Property-Aware Relation Networks for Few-Shot Molecular Property Prediction
This work addresses the challenge of predicting molecular properties with limited data in drug discovery, offering an incremental improvement through adaptive meta-learning.
The authors tackled few-shot molecular property prediction by proposing Property-Aware Relation networks (PAR), which adapt embeddings and relation graphs to target properties, resulting in consistent outperformance over existing methods on benchmark datasets.

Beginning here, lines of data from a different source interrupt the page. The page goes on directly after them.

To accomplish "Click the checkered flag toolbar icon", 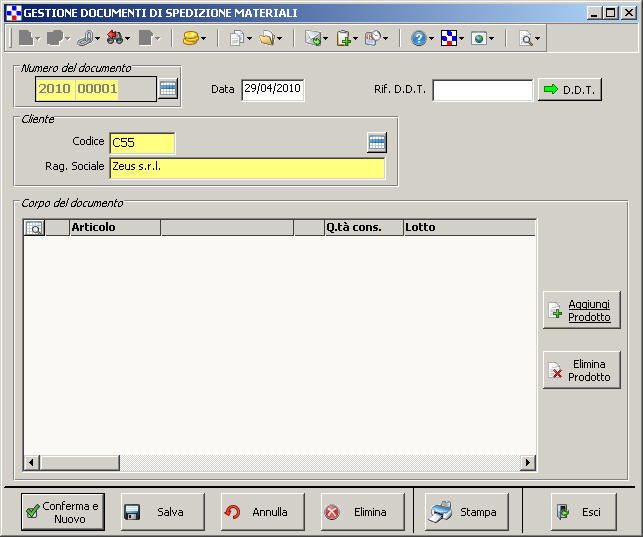I will point(449,38).
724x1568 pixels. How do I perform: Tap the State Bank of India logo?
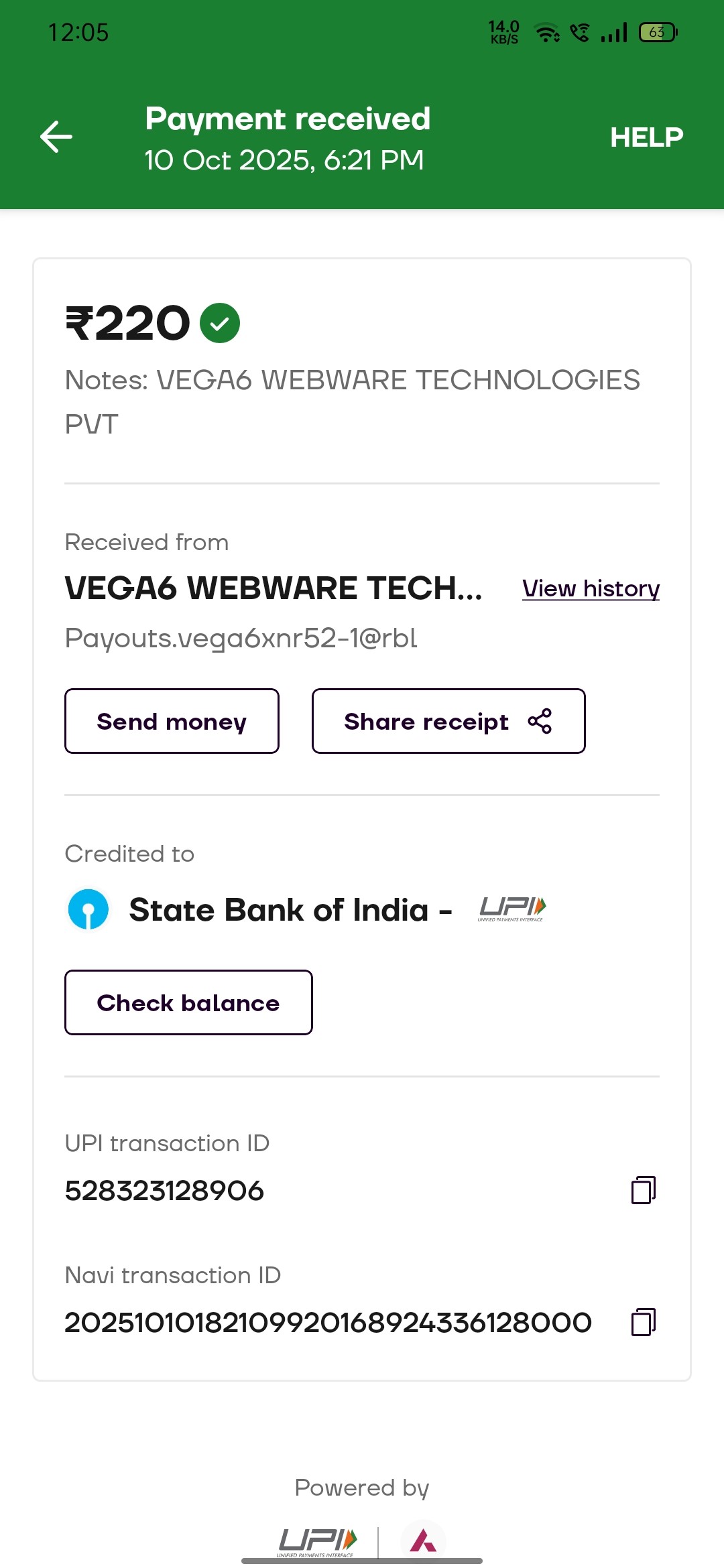coord(88,909)
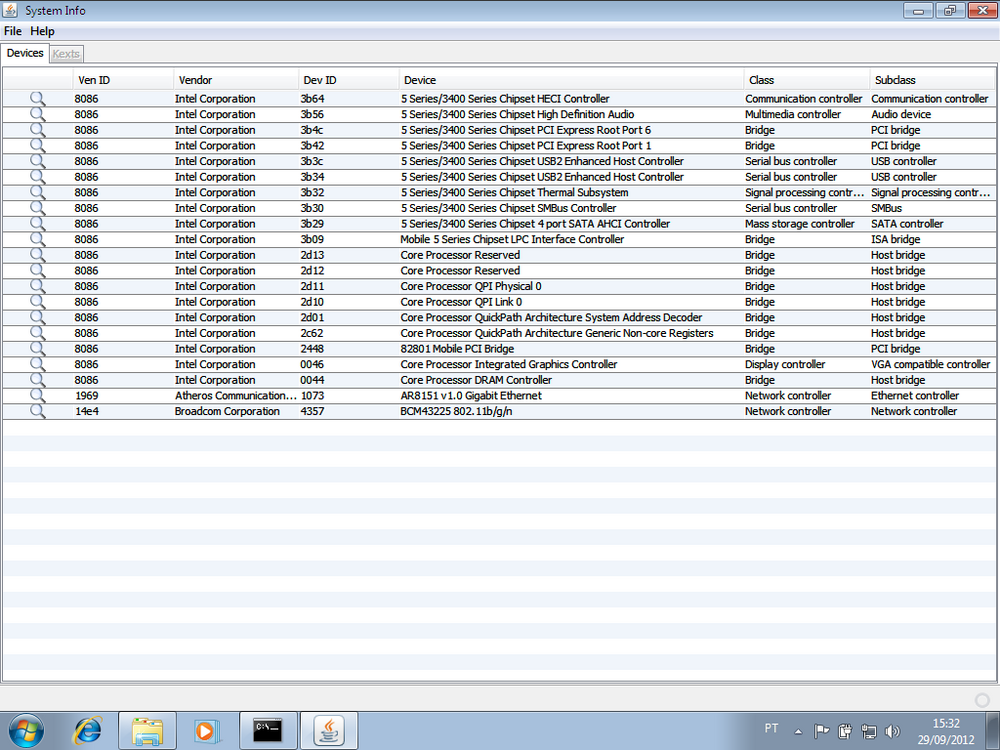The height and width of the screenshot is (750, 1000).
Task: Launch Internet Explorer from the taskbar
Action: click(x=88, y=730)
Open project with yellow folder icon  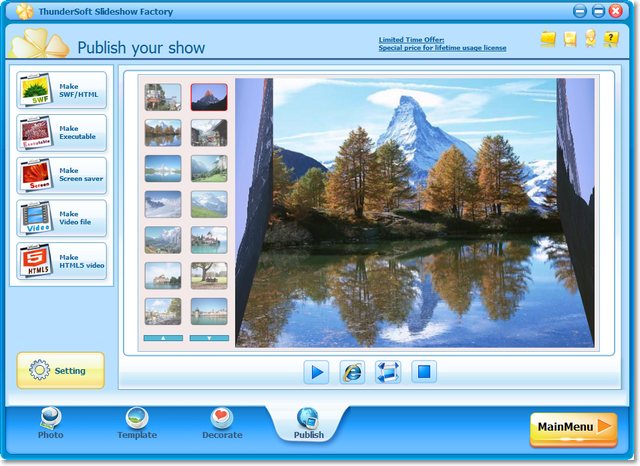pyautogui.click(x=548, y=39)
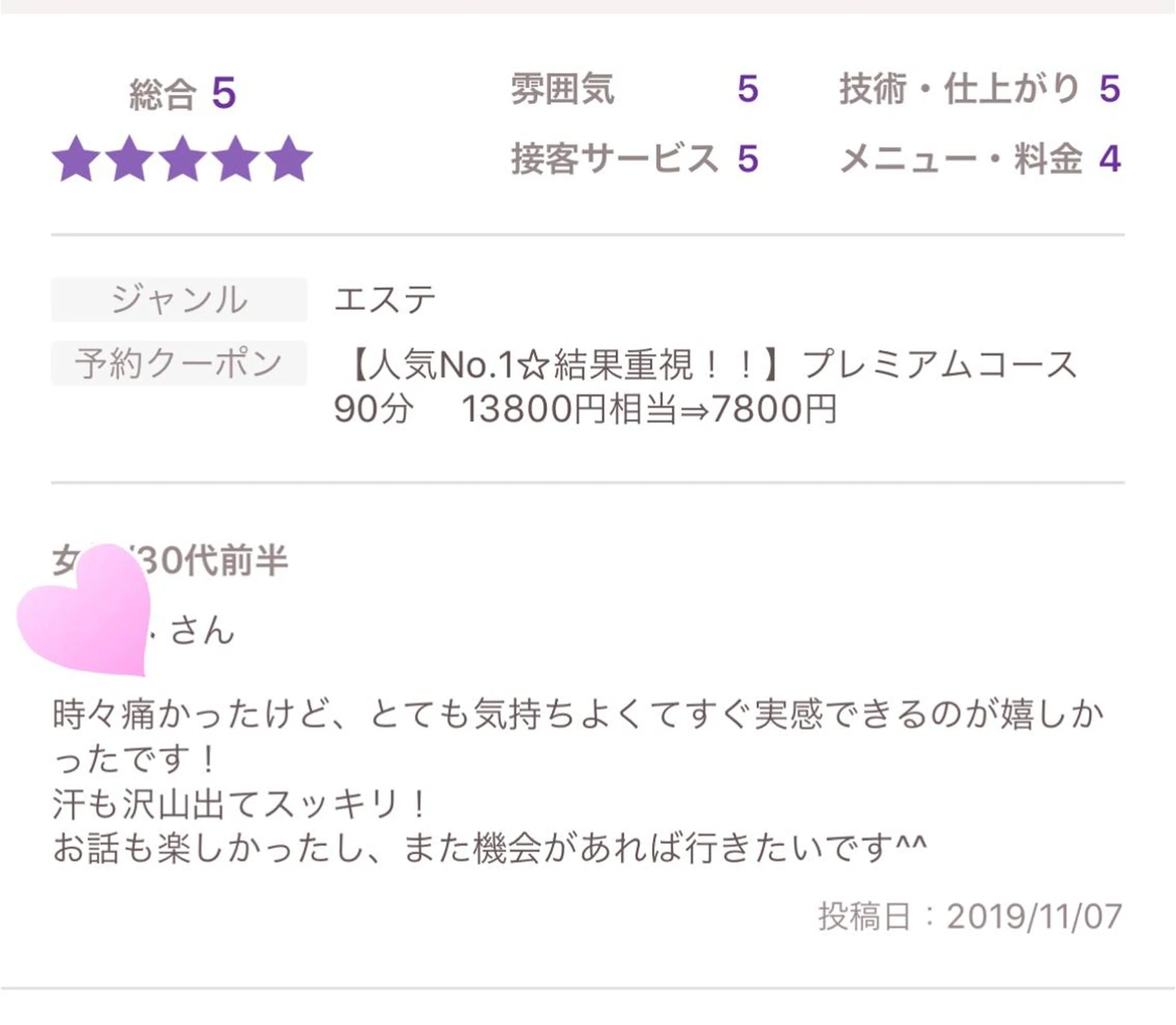
Task: Click the 技術・仕上がり rating label
Action: pyautogui.click(x=959, y=89)
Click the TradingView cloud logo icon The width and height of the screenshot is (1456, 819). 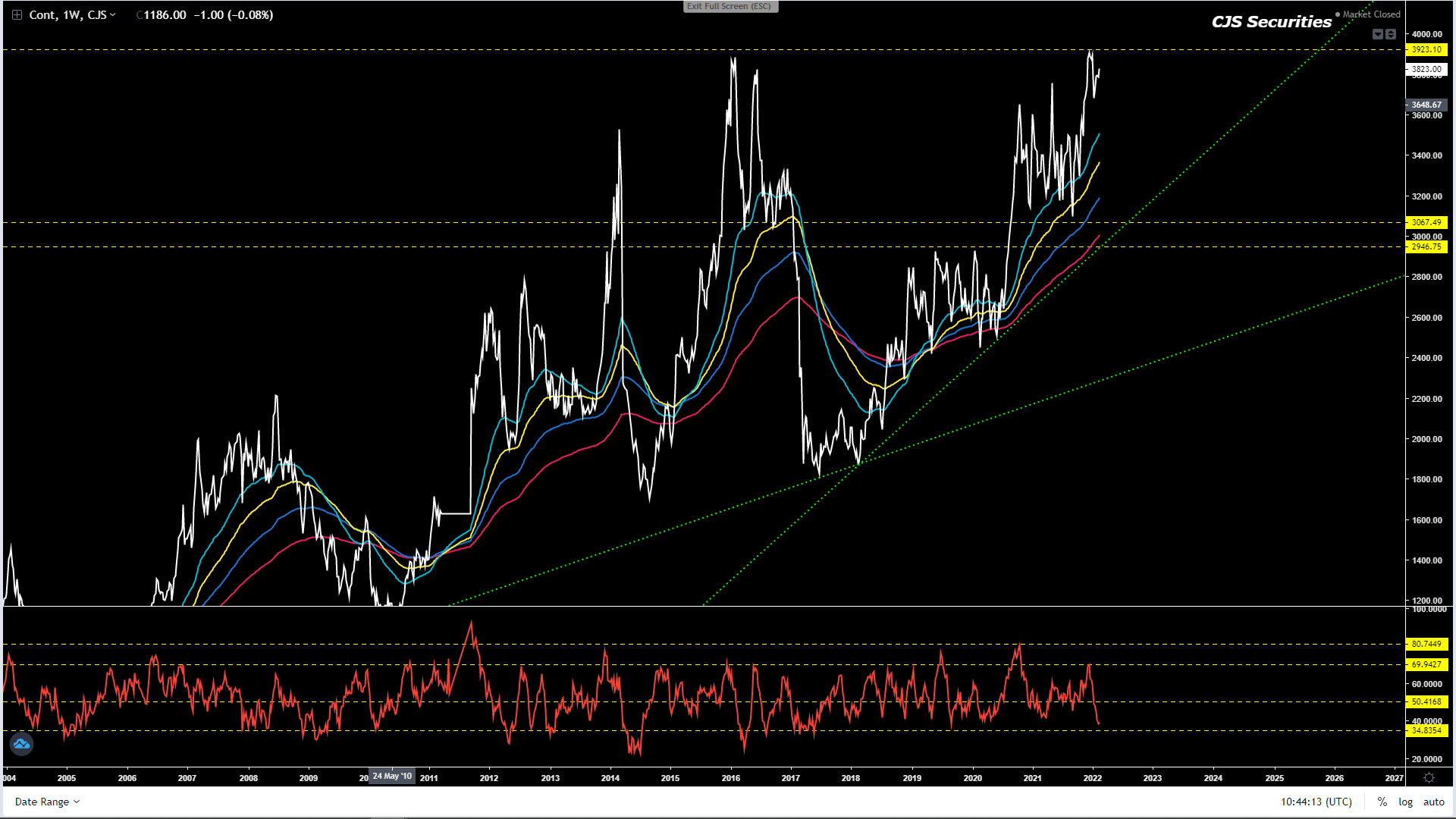pyautogui.click(x=21, y=744)
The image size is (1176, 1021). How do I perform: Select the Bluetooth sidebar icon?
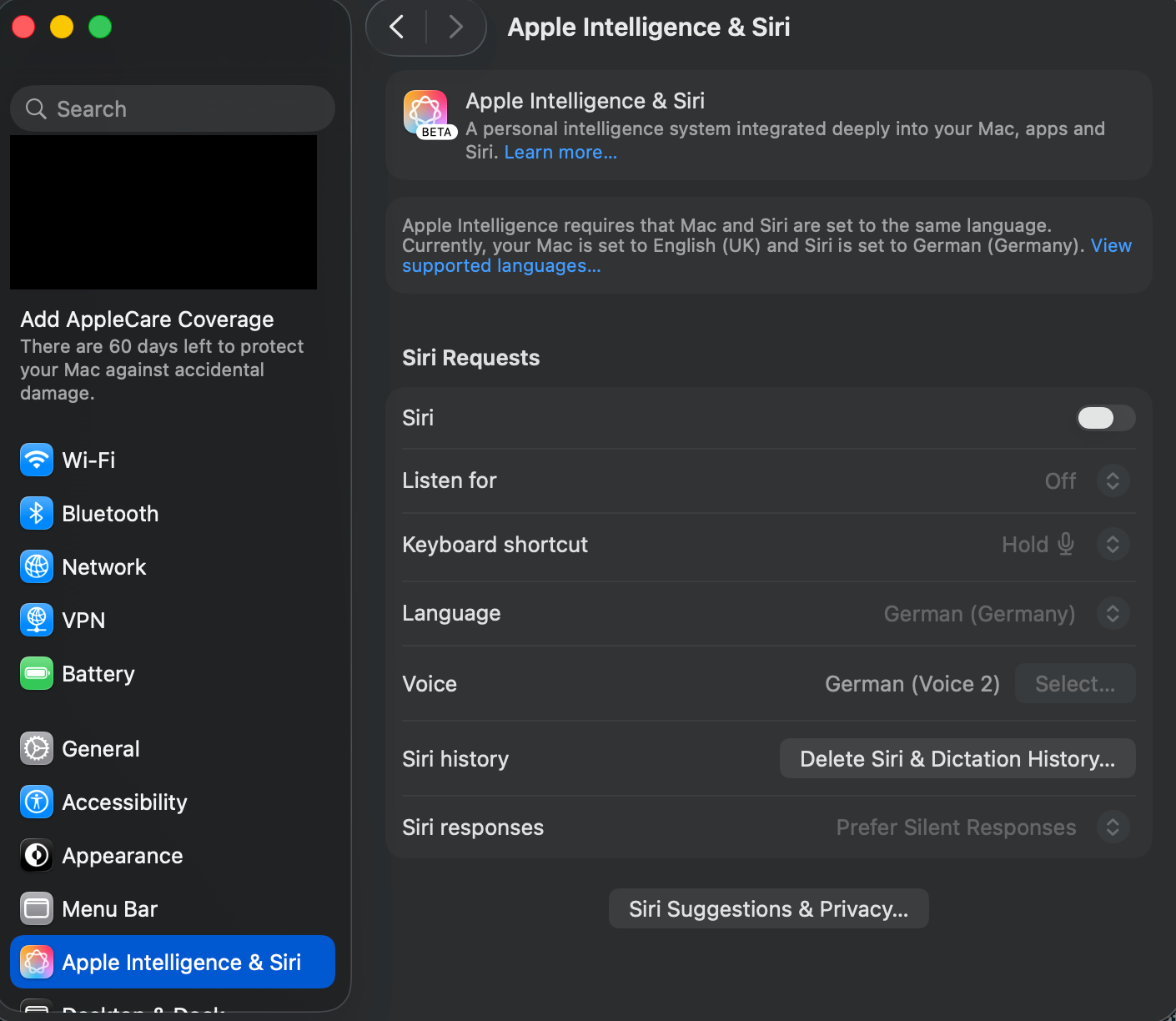tap(36, 513)
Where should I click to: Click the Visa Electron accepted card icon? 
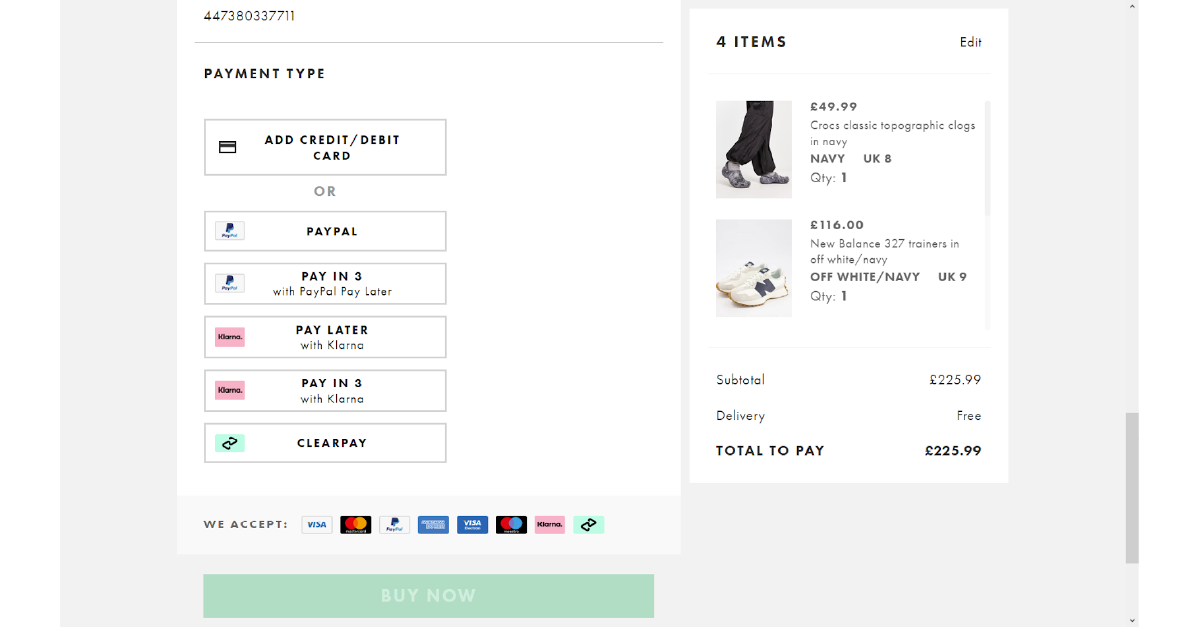(x=472, y=525)
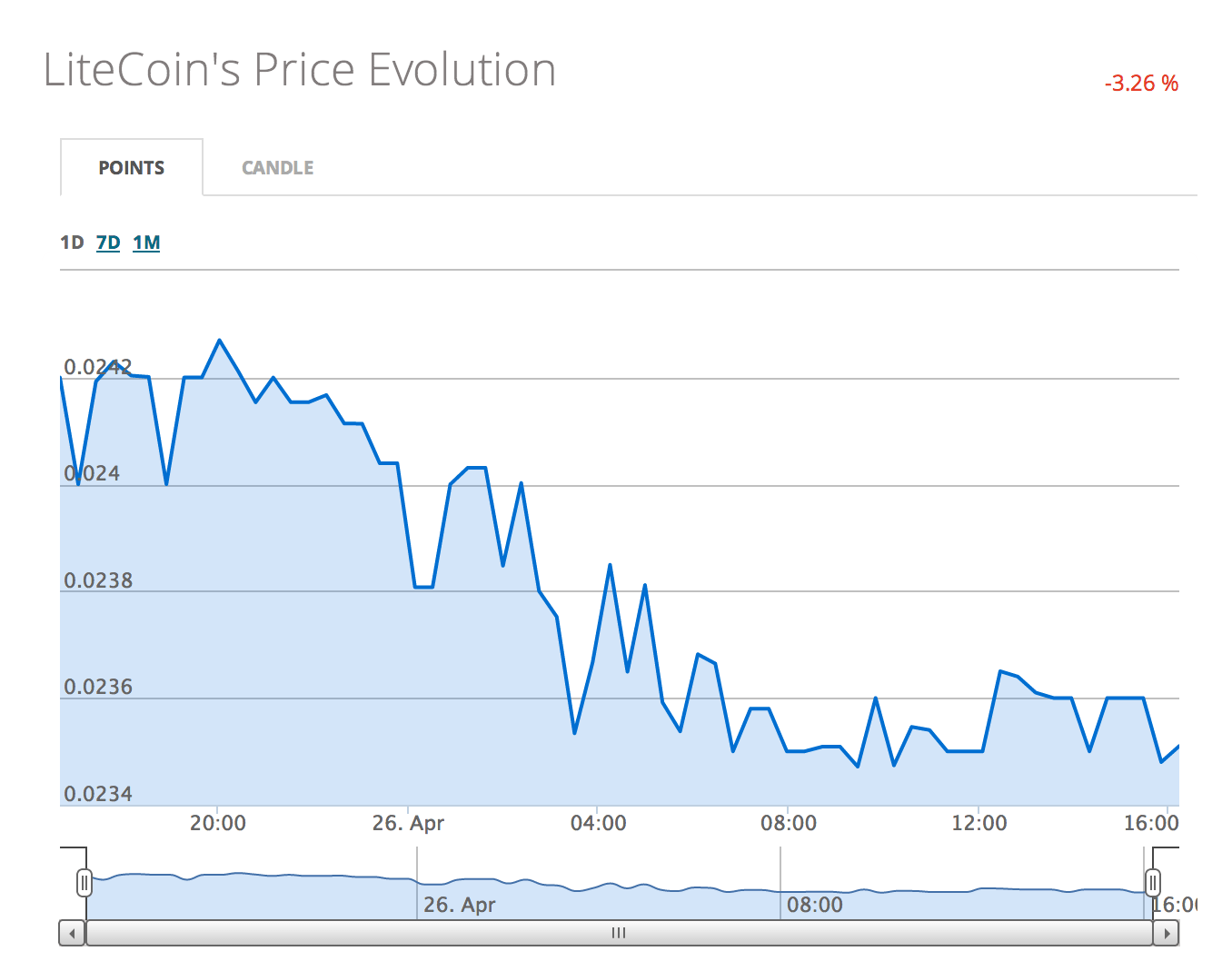Click the scrollbar center grip lines
Viewport: 1232px width, 961px height.
coord(619,933)
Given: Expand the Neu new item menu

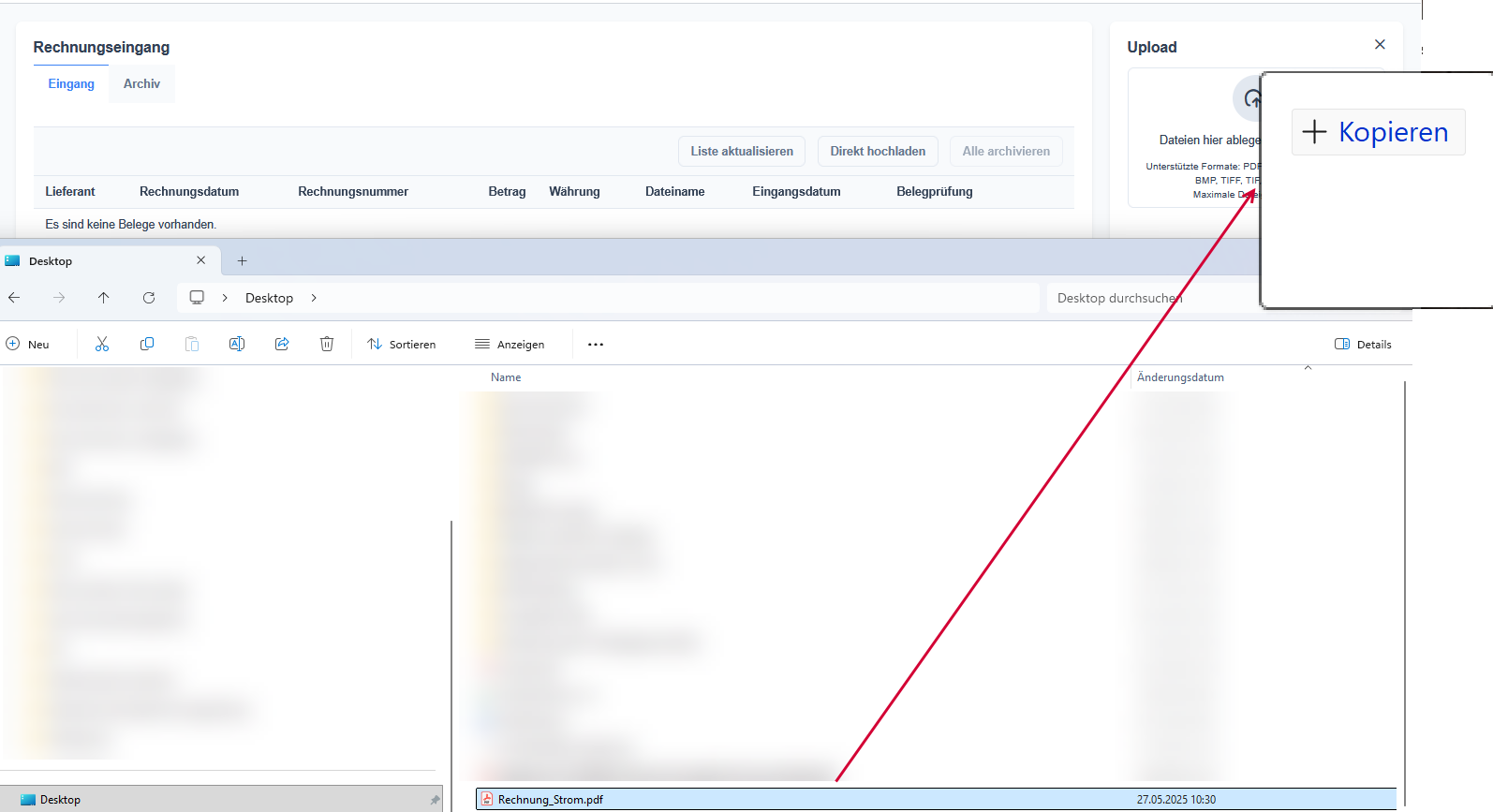Looking at the screenshot, I should click(28, 345).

Molecular property prediction plays a fundamental role in drug discovery to identify candidate molecules with target properties. However, molecular property prediction is essentially a few-shot problem which makes it hard to use regular machine learning models. In this paper, we propose Property-Aware Relation networks (PAR) to handle this problem. In comparison to existing works, we leverage the fact that both relevant substructures and relationships among molecules change across different molecular properties. We first introduce a property-aware embedding function to transform the generic molecular embeddings to substructure-aware space relevant to the target property. Further, we design an adaptive relation graph learning module to jointly estimate molecular relation graph and refine molecular embeddings w.r.t. the target property, such that the limited labels can be effectively propagated among similar molecules. We adopt a meta-learning strategy where the parameters are selectively updated within tasks in order to model generic and property-aware knowledge separately. Extensive experiments on benchmark molecular property prediction datasets show that PAR consistently outperforms existing methods and can obtain property-aware molecular embeddings and model molecular relation graph properly.